Work to be completed:
Please convert the stretch from the line containing "This screenshot has" through the end of the records into a Markdown table with the columns Row and Line, skipping blank lines. Leave the pictures out of the table.

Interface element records

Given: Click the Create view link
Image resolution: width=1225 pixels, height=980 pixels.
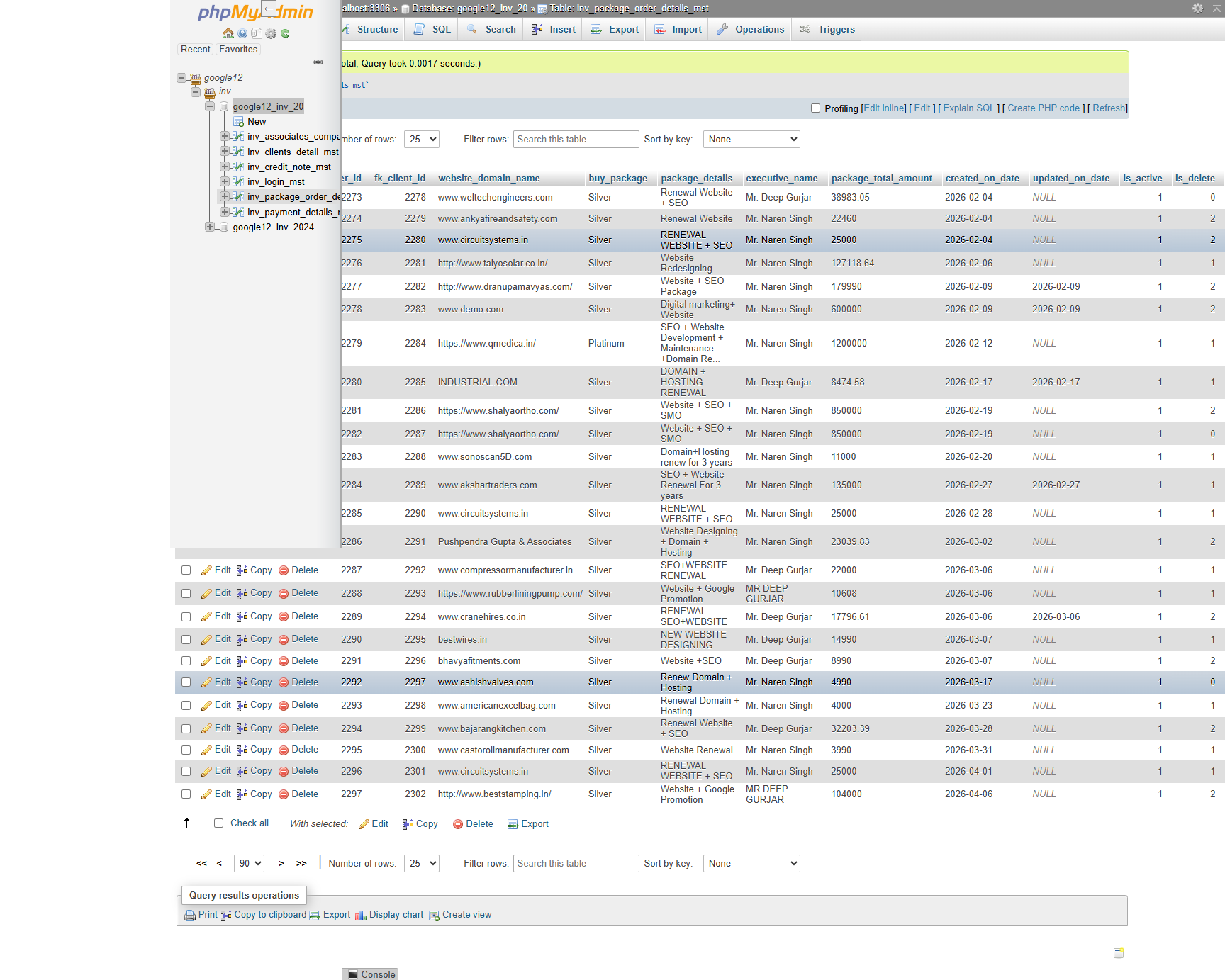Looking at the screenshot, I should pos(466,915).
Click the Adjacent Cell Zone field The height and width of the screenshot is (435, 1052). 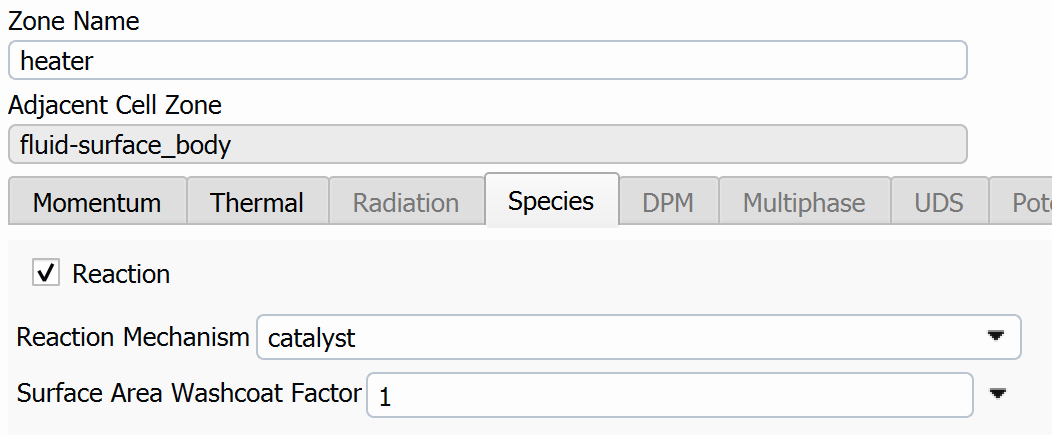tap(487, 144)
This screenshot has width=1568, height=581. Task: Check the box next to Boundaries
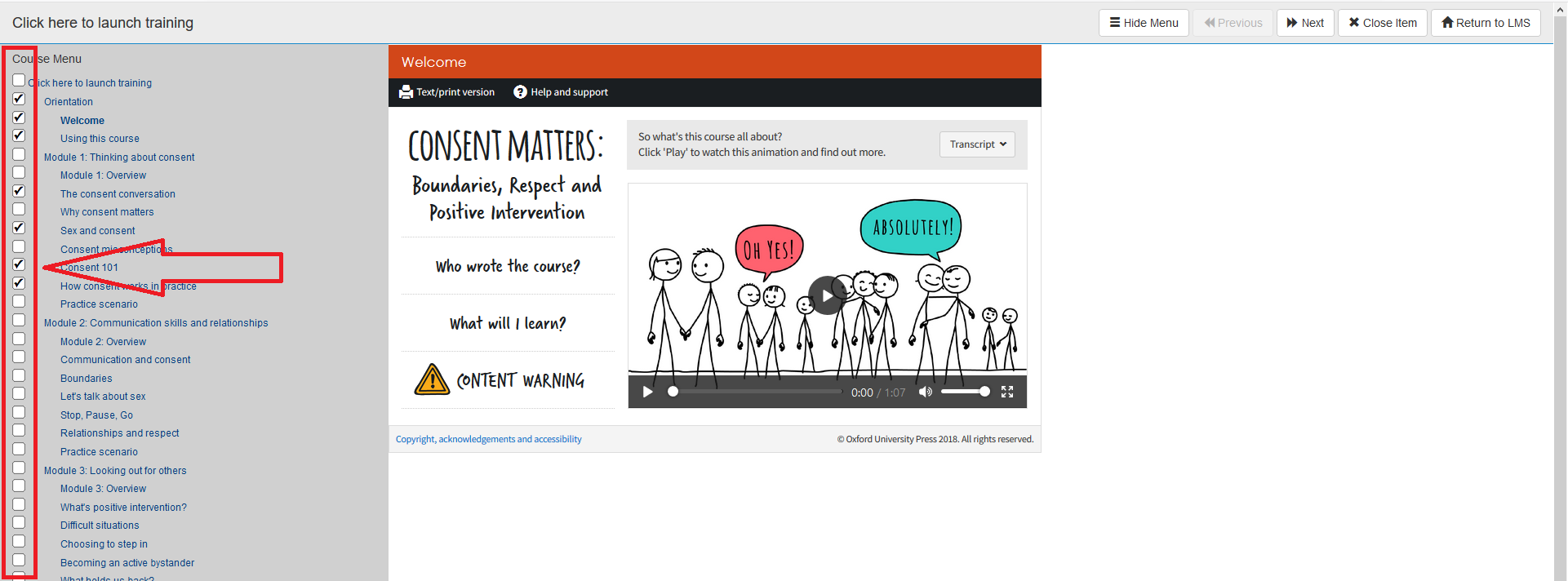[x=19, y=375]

Answer to this task:
| Row | Line |
|---|---|
| 1 | This screenshot has width=1568, height=581. Task: Check the box next to Boundaries |
| 2 | [x=19, y=375] |